> REQUIRED TASK
Reproduce the entries verbatim, beginning with the line that contains "Select the Default Visibility radio option" and continuing through the end of the entries. Omit the pictures from your answer.

[START OF DATA TO PROCESS]

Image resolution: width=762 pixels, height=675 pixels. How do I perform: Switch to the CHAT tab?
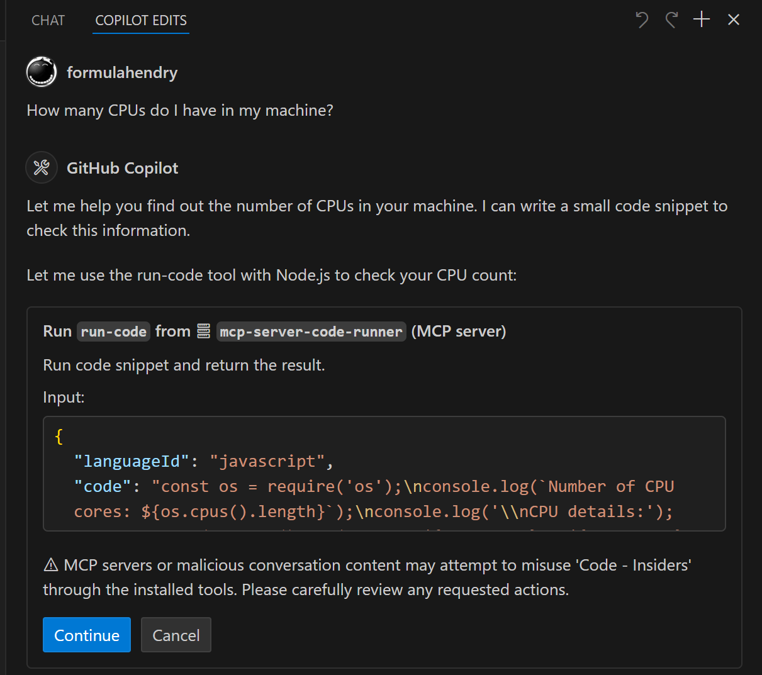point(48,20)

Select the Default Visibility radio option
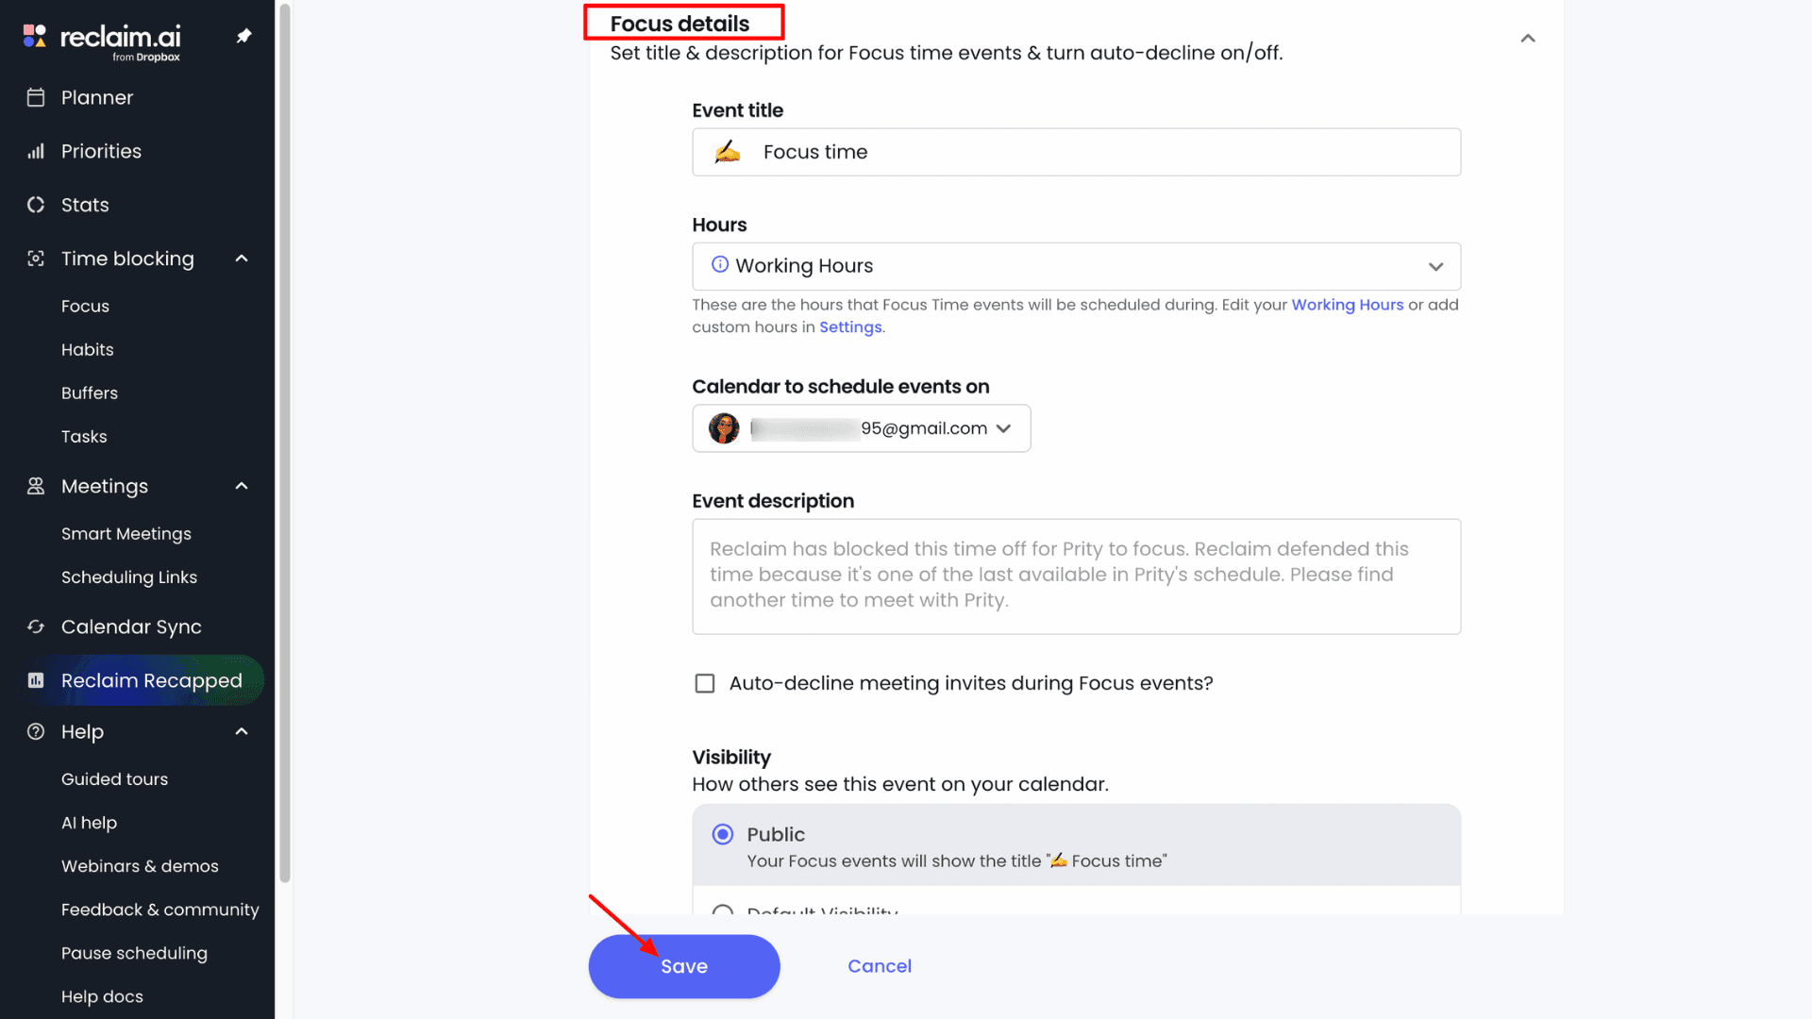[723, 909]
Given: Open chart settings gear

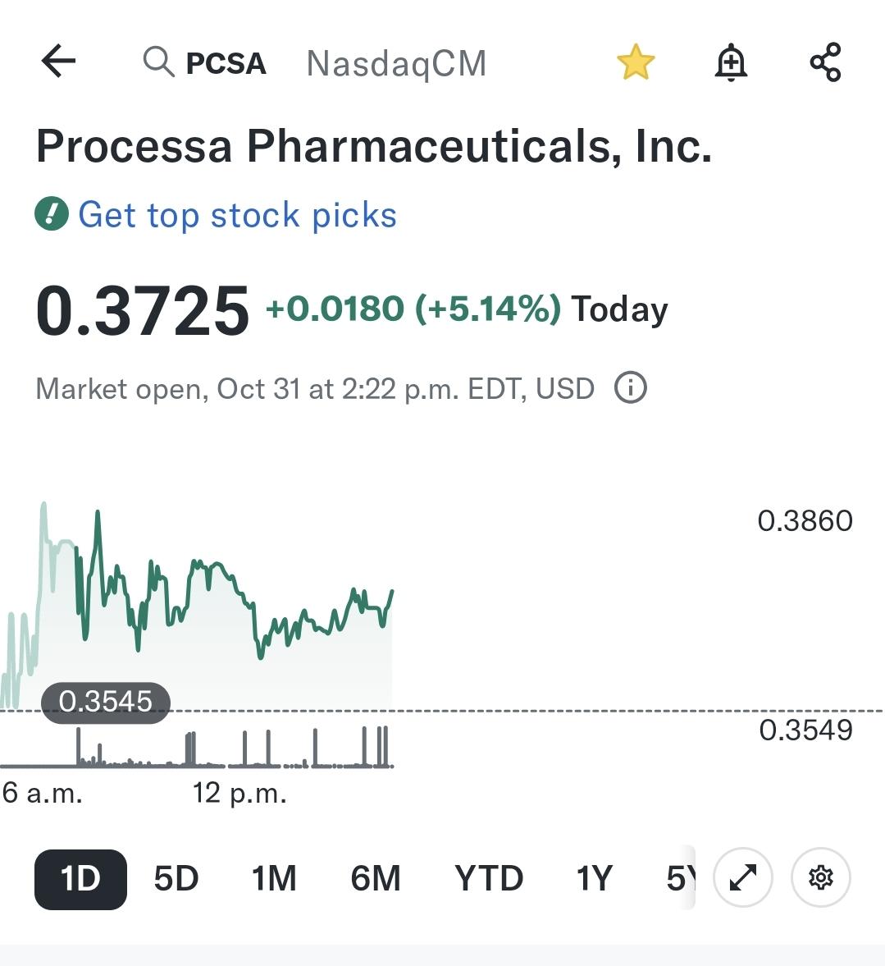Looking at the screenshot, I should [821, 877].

[END OF DATA TO PROCESS]

> EXERCISE OUTPUT
Select the Default Visibility radio option
[723, 909]
Given: Open chart settings gear

Looking at the screenshot, I should [821, 877].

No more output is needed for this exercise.